═════ Supplied data
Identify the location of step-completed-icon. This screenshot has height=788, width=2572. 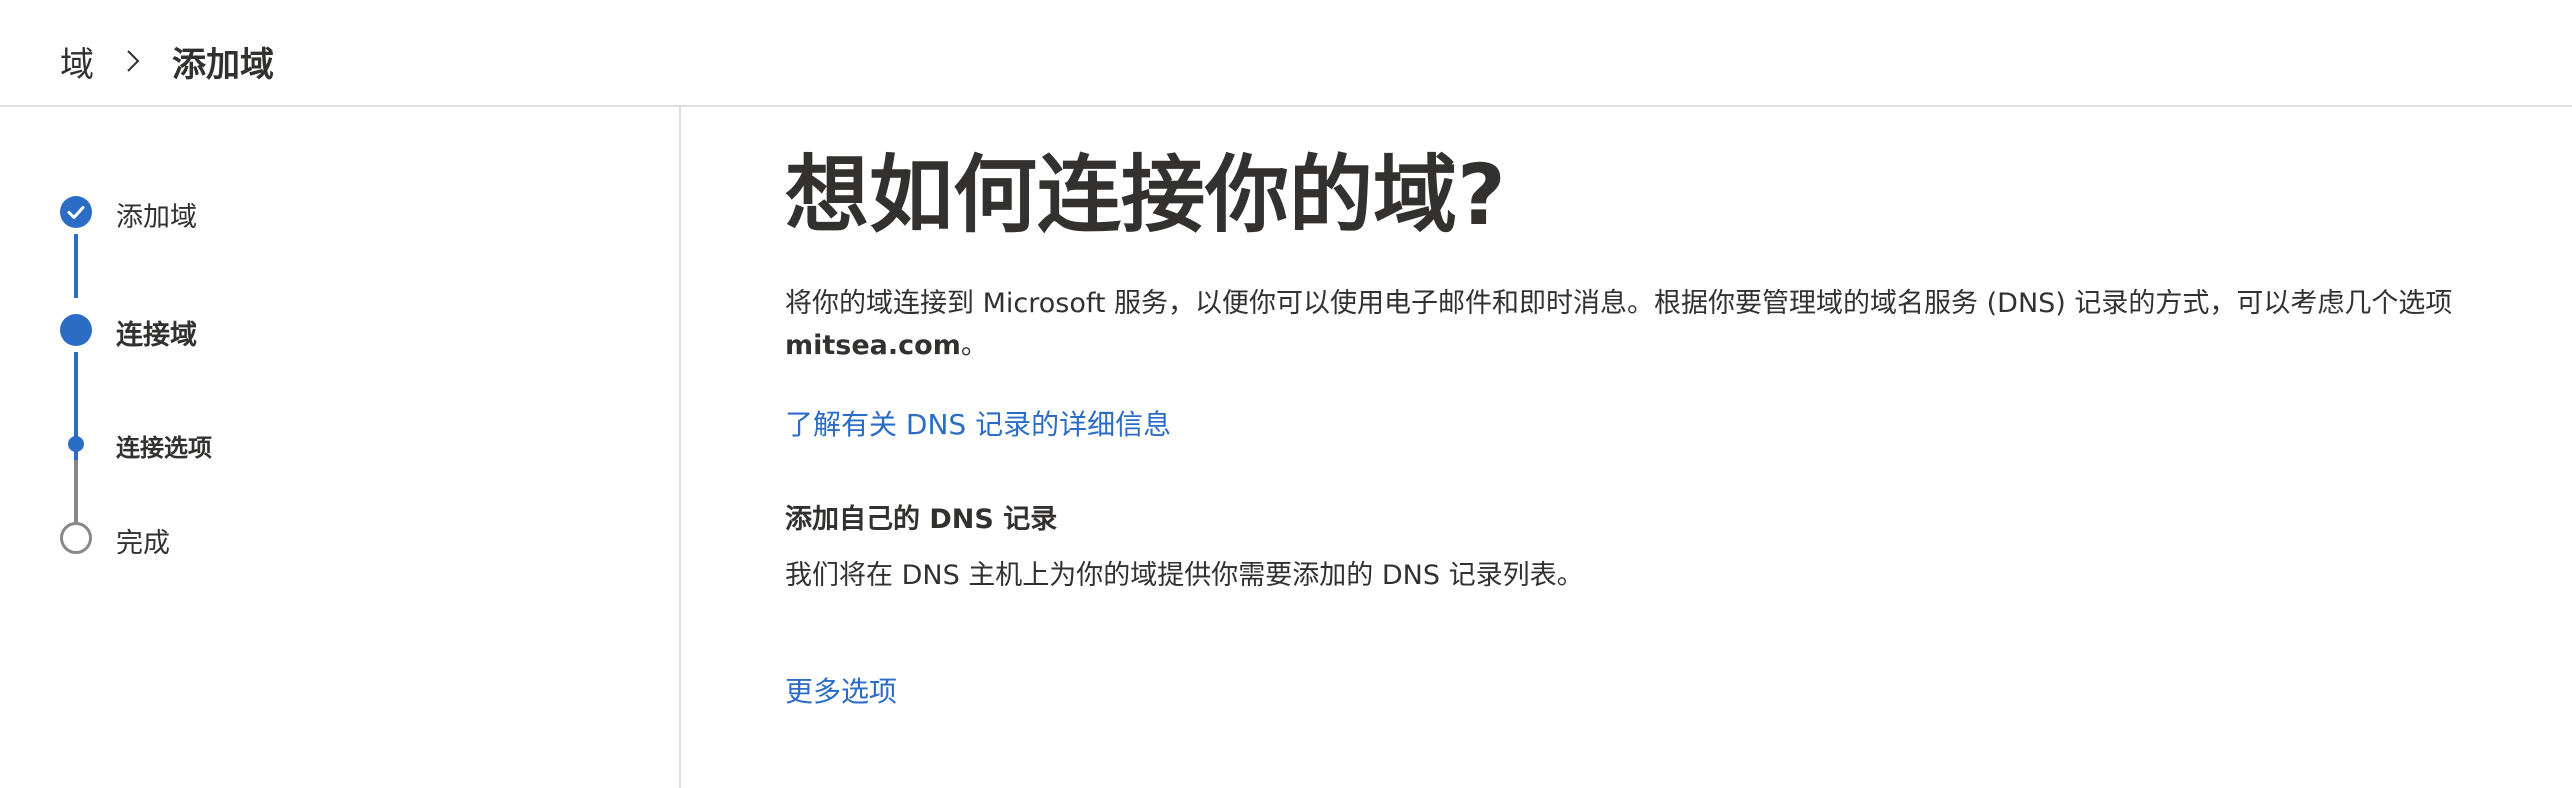
(76, 212).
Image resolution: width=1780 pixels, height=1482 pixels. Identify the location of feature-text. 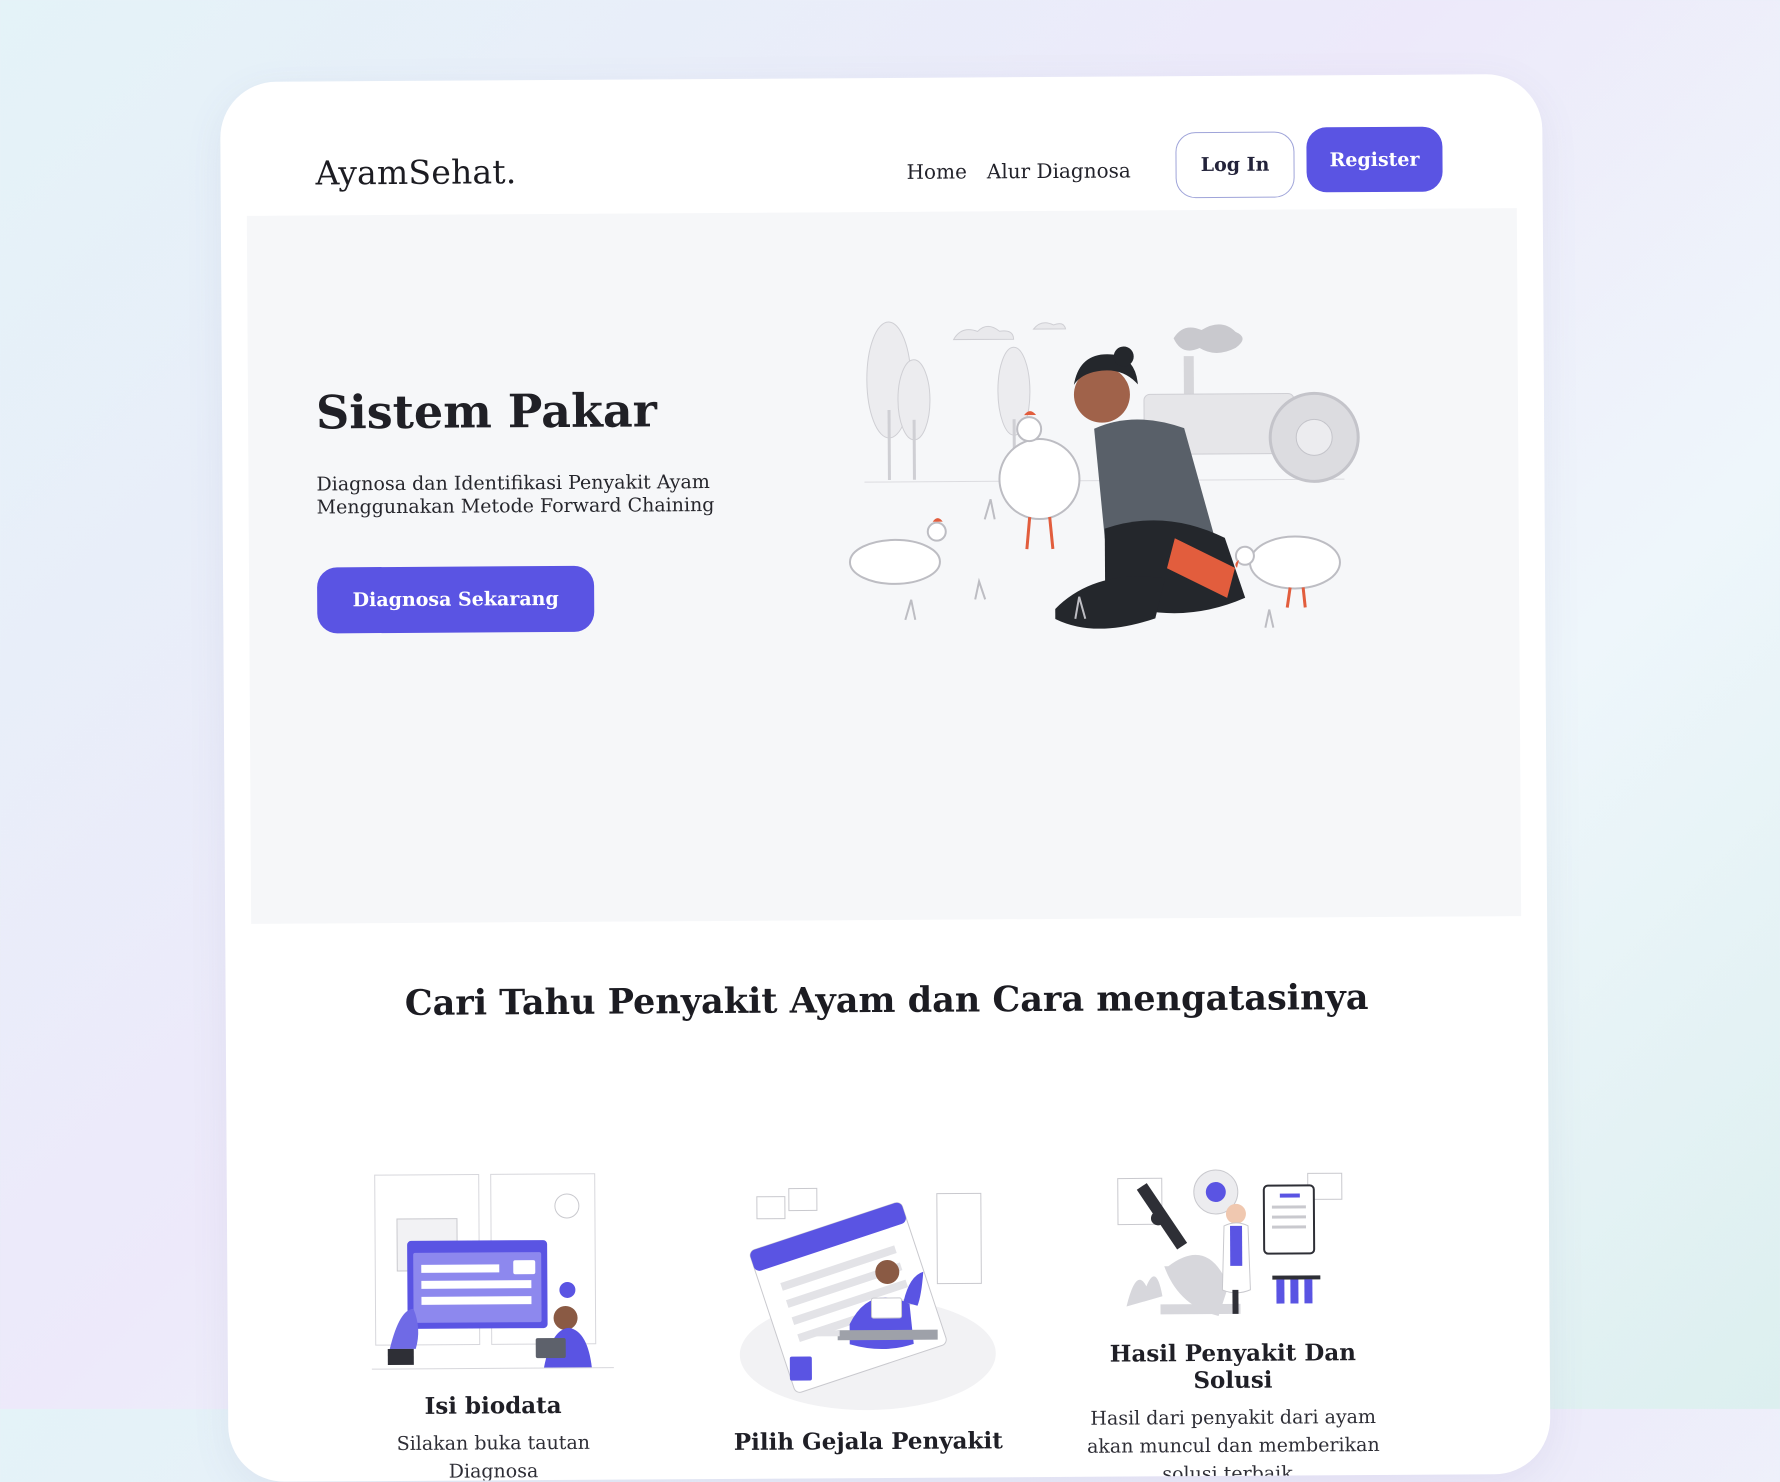
(868, 1465).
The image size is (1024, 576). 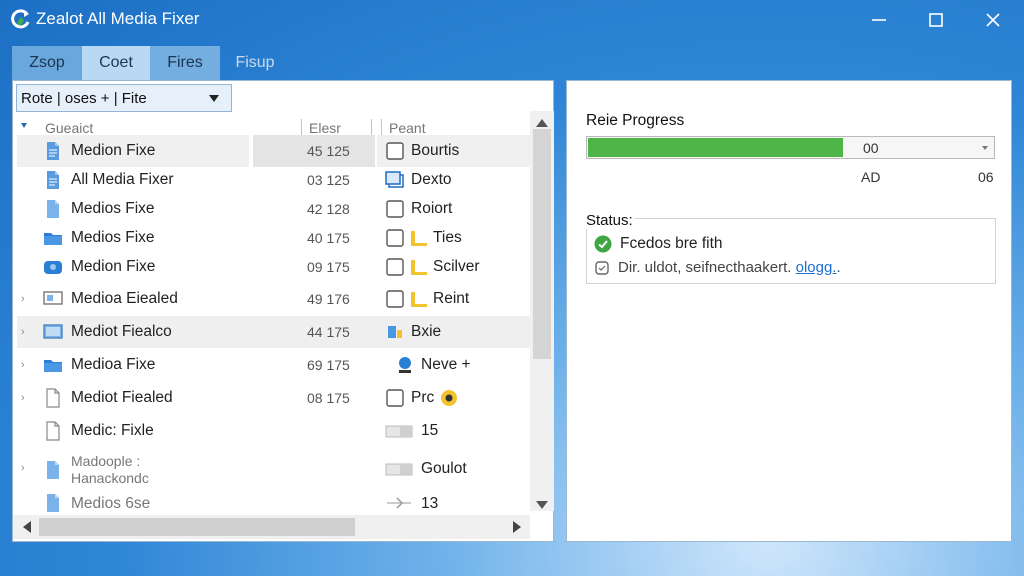 I want to click on table-row: Medion Fixe 09 175 Scilver, so click(x=272, y=267).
══════════
Can you rescale the stretch from the start of the records through the line containing "(868, 1465).", giving every line again (requests included, pictures left out) with each coordinate in the answers multiplied by 1.8 and rounded to a whole number, halves rounded up, while the numbers in the requests stay unchanged?

# Final answer
Identify the location of step-completed-icon. This screenshot has height=788, width=2572. 
(137, 382).
Image resolution: width=1780 pixels, height=1482 pixels. Identify the location of feature-text. 
(1562, 2637).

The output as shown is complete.